* Instructions for the task:
Copy out every line of the listing in which "computer" appears.
__________________________________________________
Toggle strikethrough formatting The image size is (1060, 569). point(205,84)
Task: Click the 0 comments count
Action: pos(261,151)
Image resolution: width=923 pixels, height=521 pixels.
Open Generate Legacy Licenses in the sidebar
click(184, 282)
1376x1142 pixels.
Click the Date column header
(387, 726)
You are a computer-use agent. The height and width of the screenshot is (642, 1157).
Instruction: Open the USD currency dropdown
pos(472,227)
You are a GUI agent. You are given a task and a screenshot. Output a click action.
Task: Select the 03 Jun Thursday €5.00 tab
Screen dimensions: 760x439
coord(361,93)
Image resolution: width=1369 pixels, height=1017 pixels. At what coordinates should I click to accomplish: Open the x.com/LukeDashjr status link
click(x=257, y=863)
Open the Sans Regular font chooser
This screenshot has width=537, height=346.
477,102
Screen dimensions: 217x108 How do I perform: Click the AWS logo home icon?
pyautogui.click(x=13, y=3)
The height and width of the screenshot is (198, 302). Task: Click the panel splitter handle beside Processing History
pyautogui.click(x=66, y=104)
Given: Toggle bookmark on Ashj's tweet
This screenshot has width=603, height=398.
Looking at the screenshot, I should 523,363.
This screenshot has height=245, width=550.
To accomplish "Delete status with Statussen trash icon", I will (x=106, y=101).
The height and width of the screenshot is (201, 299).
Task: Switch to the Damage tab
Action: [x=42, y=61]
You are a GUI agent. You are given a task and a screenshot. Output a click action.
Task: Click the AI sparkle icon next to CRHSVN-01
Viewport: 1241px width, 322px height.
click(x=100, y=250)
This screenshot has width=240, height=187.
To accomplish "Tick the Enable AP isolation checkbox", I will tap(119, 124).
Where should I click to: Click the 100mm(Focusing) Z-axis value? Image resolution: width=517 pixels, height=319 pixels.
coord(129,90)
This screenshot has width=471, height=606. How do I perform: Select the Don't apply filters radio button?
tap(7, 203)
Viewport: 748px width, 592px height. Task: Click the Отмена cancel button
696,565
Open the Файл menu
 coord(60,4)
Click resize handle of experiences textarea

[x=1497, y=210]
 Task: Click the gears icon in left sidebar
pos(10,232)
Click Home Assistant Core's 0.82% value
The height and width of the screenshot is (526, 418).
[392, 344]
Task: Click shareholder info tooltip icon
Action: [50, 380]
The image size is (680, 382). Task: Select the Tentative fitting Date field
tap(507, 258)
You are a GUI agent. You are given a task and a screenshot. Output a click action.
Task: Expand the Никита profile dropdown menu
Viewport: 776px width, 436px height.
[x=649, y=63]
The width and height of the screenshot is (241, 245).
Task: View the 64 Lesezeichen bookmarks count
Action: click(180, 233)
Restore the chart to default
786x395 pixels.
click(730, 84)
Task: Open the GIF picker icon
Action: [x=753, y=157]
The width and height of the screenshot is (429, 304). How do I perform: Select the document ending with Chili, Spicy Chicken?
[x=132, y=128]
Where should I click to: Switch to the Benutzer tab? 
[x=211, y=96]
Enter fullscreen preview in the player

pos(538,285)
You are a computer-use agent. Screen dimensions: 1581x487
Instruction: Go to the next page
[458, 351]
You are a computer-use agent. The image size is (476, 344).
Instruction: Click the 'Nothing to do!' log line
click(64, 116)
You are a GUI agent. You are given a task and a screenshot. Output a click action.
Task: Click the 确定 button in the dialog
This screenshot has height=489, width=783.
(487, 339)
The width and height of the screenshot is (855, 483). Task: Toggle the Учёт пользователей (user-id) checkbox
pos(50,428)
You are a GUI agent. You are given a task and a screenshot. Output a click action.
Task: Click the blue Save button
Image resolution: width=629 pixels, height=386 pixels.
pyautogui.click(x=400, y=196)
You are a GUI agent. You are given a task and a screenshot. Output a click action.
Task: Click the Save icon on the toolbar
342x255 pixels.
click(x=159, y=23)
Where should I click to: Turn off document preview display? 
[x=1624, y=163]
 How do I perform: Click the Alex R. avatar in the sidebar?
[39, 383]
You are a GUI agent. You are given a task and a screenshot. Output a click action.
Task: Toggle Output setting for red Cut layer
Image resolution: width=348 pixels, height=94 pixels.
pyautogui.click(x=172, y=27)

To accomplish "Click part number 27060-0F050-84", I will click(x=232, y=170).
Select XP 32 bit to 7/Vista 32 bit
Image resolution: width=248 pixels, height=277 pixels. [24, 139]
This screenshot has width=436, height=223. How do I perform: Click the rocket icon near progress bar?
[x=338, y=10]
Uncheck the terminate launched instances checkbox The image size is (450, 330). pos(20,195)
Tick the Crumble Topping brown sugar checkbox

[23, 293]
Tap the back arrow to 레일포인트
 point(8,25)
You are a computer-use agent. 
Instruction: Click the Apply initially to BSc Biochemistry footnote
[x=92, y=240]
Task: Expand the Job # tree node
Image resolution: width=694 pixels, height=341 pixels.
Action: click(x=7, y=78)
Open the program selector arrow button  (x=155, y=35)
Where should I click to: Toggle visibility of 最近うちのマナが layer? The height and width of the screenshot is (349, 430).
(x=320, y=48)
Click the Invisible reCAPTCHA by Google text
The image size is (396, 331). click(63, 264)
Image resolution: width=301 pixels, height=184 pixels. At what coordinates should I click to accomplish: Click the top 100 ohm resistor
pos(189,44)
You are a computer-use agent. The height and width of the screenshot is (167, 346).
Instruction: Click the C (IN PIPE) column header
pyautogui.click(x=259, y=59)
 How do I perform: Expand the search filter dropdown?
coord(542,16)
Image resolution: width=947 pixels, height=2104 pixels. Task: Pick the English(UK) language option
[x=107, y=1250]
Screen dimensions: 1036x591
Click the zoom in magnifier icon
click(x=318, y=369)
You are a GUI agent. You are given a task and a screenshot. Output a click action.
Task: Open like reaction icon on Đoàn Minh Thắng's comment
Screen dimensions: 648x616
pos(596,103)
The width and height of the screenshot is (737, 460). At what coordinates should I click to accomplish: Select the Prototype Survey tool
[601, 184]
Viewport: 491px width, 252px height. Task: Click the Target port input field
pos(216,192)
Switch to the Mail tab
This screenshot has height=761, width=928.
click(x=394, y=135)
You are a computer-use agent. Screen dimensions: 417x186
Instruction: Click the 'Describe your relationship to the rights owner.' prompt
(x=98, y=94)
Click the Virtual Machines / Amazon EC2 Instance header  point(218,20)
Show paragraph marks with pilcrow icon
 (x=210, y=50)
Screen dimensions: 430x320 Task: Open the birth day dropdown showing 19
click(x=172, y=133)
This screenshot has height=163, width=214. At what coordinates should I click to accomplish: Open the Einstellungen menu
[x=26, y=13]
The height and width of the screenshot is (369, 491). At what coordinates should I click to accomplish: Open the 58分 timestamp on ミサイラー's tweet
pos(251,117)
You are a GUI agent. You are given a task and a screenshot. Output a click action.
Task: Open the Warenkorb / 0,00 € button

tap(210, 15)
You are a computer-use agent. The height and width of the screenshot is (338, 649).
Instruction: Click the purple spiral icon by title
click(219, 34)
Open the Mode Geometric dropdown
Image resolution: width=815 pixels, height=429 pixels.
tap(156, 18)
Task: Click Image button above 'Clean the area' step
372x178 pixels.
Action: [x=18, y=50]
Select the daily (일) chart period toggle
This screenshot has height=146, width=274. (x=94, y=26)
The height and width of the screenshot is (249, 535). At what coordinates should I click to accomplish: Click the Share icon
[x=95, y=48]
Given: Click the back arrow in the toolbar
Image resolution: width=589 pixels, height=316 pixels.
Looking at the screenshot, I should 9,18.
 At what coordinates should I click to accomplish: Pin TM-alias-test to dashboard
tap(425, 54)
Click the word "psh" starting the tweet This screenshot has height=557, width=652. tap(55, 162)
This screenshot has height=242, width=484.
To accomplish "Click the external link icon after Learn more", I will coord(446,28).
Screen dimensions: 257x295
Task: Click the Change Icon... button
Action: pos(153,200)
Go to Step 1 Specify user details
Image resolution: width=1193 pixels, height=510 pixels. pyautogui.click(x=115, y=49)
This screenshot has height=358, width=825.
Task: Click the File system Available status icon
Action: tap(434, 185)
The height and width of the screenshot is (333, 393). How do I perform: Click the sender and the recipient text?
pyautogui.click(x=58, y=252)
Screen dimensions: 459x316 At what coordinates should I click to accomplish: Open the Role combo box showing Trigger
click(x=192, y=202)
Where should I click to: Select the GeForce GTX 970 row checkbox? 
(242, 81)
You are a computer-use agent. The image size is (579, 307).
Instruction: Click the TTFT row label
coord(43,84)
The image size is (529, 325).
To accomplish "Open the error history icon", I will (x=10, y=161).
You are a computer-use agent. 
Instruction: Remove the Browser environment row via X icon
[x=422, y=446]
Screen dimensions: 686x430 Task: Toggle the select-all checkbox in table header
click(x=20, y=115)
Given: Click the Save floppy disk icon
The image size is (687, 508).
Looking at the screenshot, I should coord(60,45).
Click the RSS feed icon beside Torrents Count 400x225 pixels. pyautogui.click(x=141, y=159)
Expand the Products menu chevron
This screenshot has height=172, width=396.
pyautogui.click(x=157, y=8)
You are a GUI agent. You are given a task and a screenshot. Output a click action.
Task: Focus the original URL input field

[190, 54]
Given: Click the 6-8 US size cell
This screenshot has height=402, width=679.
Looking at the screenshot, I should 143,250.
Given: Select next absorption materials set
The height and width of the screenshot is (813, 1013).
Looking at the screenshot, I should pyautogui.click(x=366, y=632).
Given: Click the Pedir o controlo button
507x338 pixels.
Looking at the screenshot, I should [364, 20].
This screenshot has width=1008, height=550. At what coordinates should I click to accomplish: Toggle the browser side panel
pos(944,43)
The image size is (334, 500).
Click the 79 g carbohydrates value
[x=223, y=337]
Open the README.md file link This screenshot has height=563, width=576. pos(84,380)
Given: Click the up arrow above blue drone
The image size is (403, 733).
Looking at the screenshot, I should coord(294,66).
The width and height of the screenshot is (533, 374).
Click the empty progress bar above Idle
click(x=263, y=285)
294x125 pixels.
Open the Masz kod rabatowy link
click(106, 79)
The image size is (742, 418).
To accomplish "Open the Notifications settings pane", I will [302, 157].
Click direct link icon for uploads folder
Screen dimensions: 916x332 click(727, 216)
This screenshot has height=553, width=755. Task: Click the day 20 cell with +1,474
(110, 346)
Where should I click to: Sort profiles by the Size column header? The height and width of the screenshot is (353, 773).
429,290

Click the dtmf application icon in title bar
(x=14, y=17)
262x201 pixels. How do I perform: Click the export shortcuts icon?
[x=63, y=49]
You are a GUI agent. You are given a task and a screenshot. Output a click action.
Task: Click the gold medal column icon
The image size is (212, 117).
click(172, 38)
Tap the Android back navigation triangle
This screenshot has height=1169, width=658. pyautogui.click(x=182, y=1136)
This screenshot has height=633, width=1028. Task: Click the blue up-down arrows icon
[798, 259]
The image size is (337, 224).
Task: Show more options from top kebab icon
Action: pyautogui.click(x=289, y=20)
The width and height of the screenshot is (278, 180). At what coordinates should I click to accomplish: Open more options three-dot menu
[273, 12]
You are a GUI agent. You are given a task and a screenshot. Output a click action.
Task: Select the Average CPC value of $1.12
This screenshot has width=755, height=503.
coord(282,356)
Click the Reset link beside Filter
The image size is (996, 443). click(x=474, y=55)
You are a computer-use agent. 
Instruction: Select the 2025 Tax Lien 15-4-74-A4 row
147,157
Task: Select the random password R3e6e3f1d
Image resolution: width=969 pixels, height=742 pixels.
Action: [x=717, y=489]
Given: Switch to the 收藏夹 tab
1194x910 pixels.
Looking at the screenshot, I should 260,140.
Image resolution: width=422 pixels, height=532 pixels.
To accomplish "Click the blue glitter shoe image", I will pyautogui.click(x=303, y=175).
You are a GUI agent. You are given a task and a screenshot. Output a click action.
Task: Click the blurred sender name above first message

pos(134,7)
__________________________________________________
* Response:
You are a computer-use agent. The height and width of the screenshot is (642, 1157).
You are a computer-use agent. Screen dimensions: 1581x487
You are a computer-use agent. The image size is (476, 344).
You are a computer-use agent. 
You are a computer-use agent. The height and width of the screenshot is (167, 346).
You are a computer-use agent. Screen dimensions: 417x186
You are a computer-use agent. The height and width of the screenshot is (338, 649).
You are a computer-use agent. The image size is (579, 307).
You are a computer-use agent. 
You are a computer-use agent. 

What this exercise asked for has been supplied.